Есть ощущение, что Гомеш сводит счёты с самим ориентальным путешественным фантазмом от лица всех трех стран производства «Гранд тура»: Португалии, Италии, Франции. При этом безупречно ясно «говорятся» две простые вещи: экспансия культуры – это бег за ускользающим, и бег до смерти. Герой (Эдвард) «уходит» от свадебной встречи вглубь фантазма, побывав везде (Тайланд, Вьетнам, Непал, Китай, Япония), героиня (Молли) движется вслед за ним, так как «общение» этим его отступлением вовсе не прерывается. Так и прокладываются «пути культуры и цивилизации», они же пути к болезни и к смерти. Вспомним хотя бы автомобильный гранд тур Андре Ситроена, создателя одноименного автоконцерна: его «Желтый круиз» в 1933-м стоил ему состояния и жизни. Что не отменяет упрямого желания на этой карусели прокатиться, как на первых кадрах фильмах, и ходить по кругу в тропиках за лихорадкой. Вторая истина наглядна: тур Гомеша это ещё и тур-взаимосвязь того, что мы с трудом смыкаем. Его лента – склейка естественного и искусственного, историчного и современного, архаичного и нового, живого и мертвого, мультикультурного и монологичного, восточного и западного. В этом смысле она аутентична этой якобы «далёкой» и якобы экзотической реальности «Бирма, 1918». Для этой условной реальности в известном смысле неважно, была свадьба или не было свадьбы, а быть внутри и вне – одно и то же, к чему отсылает финальная «подпись» съемочной группы (как любит Мигель Гомеш).

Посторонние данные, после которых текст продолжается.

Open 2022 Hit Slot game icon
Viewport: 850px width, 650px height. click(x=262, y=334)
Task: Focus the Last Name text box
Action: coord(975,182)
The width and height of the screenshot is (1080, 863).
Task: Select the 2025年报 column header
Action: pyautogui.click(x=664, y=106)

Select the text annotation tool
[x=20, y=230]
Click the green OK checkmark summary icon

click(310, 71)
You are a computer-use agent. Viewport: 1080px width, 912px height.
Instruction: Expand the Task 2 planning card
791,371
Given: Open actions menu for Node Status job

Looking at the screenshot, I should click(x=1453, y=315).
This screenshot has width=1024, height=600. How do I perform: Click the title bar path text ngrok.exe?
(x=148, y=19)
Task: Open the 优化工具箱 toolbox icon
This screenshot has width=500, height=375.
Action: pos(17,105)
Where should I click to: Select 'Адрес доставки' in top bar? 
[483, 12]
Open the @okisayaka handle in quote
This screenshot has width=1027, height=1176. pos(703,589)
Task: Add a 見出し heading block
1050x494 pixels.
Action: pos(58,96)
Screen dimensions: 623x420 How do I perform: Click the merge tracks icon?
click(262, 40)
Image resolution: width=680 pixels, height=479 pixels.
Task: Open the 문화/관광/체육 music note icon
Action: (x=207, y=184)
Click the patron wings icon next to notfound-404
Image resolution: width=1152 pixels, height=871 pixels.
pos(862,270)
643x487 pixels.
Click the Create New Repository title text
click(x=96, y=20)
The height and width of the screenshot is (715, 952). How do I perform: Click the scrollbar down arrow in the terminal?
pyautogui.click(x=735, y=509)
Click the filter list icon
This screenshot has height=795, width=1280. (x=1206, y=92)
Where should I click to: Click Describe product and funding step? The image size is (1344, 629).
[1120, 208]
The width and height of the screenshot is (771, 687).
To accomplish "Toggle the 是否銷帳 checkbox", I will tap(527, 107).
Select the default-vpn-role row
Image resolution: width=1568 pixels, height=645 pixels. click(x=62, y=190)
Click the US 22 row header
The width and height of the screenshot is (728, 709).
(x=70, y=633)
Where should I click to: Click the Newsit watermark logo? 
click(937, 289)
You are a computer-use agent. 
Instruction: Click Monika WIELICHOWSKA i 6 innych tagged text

Как и фильм Бонитцера, «Гранд тур» хорош потенциально летучими «фразочками». Одна из них: «Если уж мужчина решит убежать, так непременно отправится в Японию» – резюме фильма «Бельвиль – Токио» (Belleville-Tokyo, 2010) любительницы путешествий Элиз Жирар. А на фоне ее же героини Сидони, которая ищет умершего мужа в Японии, где тот никогда и не был, гомишева Молли оказывается чуть менее безумной: она ищет жениха, который «я не знаю где», но он хотя бы точно был там, в отличие от жираровских мужей. Также как были в Индии, Японии и азиатском гран-турне Дюрас, Барт и Мигель Гомеш.
И я там был, – добавляет Александр Беляев.